- **TASK TO CARRY OUT**:
Count the lines below that contain the word "left". Give only the number.

- **DATASET EXCERPTS**:
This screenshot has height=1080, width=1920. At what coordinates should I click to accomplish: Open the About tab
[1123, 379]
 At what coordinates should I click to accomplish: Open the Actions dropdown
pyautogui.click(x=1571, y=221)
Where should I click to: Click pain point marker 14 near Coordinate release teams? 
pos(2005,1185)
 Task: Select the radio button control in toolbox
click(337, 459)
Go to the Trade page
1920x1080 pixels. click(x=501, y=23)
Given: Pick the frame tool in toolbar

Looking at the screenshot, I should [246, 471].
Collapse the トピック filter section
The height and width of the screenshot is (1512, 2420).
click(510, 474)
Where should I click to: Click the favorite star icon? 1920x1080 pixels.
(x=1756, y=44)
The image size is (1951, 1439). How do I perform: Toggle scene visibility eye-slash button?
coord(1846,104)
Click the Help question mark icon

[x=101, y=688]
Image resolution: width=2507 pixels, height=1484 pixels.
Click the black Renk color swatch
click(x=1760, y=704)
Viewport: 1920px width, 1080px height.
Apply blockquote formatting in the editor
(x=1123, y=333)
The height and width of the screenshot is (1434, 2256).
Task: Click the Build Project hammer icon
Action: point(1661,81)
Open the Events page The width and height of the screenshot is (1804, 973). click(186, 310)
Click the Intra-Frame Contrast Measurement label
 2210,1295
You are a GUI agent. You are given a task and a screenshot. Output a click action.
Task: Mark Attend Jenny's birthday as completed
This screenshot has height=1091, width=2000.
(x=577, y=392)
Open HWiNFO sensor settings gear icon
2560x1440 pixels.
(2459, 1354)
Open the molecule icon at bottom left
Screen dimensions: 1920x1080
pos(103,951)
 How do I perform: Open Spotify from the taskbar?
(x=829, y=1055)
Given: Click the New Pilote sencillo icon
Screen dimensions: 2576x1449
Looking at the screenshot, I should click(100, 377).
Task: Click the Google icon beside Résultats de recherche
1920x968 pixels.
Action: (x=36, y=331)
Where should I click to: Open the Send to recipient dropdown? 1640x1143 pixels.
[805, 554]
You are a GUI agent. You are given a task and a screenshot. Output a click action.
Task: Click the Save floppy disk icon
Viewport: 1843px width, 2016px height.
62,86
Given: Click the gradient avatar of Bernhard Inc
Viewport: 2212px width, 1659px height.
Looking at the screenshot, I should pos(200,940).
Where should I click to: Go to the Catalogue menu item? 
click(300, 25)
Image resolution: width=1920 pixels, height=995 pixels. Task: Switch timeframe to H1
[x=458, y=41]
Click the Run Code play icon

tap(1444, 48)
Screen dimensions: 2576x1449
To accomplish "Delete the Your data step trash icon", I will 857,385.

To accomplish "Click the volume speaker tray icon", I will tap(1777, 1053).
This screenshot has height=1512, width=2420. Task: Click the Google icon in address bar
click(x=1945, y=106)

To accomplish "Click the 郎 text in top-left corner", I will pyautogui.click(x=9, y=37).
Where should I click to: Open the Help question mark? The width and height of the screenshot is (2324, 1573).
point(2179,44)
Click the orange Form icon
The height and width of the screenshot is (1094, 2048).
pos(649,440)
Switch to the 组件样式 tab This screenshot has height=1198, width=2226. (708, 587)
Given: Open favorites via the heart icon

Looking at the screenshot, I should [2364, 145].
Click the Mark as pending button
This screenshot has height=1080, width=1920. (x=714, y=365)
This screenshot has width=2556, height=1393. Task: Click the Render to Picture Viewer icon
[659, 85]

- **TASK RESPONSE**:
2